Per molti questa sarebbe stata una notizia devastante, demolendo un progetto imprenditoriale ormai ben avviato. Chi mai avrebbe voluto visitare una città così vicina a ripetuti test atomici?
Beh, i membri della Camera di Commercio di Las Vegas furono abbastanza astuti (o forse folli?) da ribaltare la questione a loro favore. La bomba non fu infatti annunciata come una minaccia, ma sponsorizzata come un'attrazione unica e irripetibile, che solo i turisti di Las Vegas avrebbero potuto ammirare in tutto il suo splendore.
I test atomici come attrazione turistica
Il 27 gennaio 1951 venne condotto il primo test e la città sfruttò l'occasione per sponsorizzare l'evento, pubblicizzandolo come una delle tante attrazioni proposte dalla città del peccato.

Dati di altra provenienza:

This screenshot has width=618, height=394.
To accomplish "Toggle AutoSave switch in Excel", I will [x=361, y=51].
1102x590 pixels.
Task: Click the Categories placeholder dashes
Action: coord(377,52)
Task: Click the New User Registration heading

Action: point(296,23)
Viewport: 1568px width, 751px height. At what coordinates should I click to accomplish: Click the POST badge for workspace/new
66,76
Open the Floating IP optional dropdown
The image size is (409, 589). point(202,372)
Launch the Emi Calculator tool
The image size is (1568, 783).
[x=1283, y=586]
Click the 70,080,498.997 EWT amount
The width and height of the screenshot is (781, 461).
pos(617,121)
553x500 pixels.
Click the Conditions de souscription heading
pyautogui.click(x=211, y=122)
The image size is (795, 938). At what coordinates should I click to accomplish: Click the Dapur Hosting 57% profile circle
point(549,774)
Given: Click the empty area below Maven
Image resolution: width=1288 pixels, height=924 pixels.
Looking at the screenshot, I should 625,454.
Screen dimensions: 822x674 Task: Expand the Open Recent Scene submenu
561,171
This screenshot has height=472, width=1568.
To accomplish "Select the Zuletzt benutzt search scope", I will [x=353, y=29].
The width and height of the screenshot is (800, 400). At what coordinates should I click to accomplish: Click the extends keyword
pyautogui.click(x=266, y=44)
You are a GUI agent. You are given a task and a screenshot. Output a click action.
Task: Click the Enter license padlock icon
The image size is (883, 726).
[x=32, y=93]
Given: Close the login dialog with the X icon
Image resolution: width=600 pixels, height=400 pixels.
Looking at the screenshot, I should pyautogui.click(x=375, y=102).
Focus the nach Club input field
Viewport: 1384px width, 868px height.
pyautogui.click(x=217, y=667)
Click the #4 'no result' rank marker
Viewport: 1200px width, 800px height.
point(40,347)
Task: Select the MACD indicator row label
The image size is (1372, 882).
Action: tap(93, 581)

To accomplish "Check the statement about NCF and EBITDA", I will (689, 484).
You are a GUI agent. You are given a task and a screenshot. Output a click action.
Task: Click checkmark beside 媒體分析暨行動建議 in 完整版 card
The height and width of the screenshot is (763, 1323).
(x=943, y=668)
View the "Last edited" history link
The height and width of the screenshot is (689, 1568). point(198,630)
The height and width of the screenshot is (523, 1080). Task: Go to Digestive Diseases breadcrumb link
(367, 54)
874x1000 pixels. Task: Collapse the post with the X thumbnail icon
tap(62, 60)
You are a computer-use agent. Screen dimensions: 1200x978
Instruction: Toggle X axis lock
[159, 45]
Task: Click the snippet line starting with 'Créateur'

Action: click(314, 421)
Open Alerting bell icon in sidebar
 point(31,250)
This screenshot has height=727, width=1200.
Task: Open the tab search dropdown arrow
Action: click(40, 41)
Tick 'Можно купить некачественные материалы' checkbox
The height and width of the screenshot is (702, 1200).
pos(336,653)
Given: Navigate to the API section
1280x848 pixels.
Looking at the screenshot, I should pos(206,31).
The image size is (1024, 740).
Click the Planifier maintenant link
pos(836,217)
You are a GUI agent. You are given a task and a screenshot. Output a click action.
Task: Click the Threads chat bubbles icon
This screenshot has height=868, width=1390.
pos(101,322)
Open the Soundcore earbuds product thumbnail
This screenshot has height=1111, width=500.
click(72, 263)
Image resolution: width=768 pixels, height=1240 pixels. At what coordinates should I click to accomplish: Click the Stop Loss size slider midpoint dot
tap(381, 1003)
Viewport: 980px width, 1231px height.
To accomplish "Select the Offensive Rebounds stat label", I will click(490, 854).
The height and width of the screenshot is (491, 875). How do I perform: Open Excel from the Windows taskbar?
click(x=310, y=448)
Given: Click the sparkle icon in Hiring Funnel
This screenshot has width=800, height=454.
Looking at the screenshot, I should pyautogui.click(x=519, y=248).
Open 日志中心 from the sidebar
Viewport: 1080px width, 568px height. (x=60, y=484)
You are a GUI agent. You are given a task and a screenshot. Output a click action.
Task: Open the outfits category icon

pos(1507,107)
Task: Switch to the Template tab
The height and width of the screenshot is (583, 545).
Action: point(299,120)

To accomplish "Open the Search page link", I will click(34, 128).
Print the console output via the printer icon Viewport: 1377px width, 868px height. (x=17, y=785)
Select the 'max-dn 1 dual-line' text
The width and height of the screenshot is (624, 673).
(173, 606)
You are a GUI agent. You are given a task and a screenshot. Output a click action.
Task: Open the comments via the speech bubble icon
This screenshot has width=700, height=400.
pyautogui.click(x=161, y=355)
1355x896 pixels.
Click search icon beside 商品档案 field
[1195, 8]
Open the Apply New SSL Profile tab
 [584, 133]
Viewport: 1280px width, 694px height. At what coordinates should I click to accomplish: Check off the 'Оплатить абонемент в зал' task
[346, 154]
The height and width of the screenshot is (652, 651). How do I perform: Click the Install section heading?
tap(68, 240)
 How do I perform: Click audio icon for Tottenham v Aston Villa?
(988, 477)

Fu proprio così che, per i test successivi, iniziarono ad arrivare i primi turisti, tanto da spingere la città a realizzare mano a mano calendari relativi ai test in programma, specificando per ognuno quale fosse il migliore spot per ammirare l'esplosione. Hotel e casinò iniziarono anche ad organizzare i cosiddetti "Dawn Bomb Party", durante i quali gli ospiti potevano assistere ai test su terrazze panoramiche, sorseggiando cocktail a tema atomico – come l'Atomic, il più popolare, la cui ricetta era a base di vodka, brandy, sherry e champagne.

Per i più audaci vennero organizzati anche dei veri e propri pranzi al sacco che permettevano di mangiare un boccone mentre si ammirava la detonazione dell'arma, posizionandosi alla distanza minima prevista dalla legge. Non è esagerato dire che quella delle esplosioni atomiche fu una vera e propria mania: in quel periodo in città non era raro trovare in negozi di souvenir cartoline e gadget a tema atomico.
Dal punto di vista economico tutto ciò si rivelò essere estremamente redditizio, oltre al fatto che l'esercito, per realizzare questi test, versò nelle casse del Nevada almeno 176 milioni di dollari di fondi federali – due terzi dei quali finiti poi nelle casse di Las Vegas.
La fine del turismo atomico
Nei successivi 12 anni vennero svolti circa un centinaio di test e, per chi se lo stesse chiedendo, gli scienziati all'epoca dichiararono che la città si trovava a una distanza tale da non essere direttamente interessata dalla ricaduta di materiale radioattivo – oltre al fatto che i test venivano effettuati solamente in giornate con condizioni meteo ideali.
Tuttavia le cose cambiarono drasticamente nel 1963, quando la Limited Test Ban impose il divieto di effettuare test di questo tipo in superficie, mettendo ufficialmente fine al turismo atomico della città.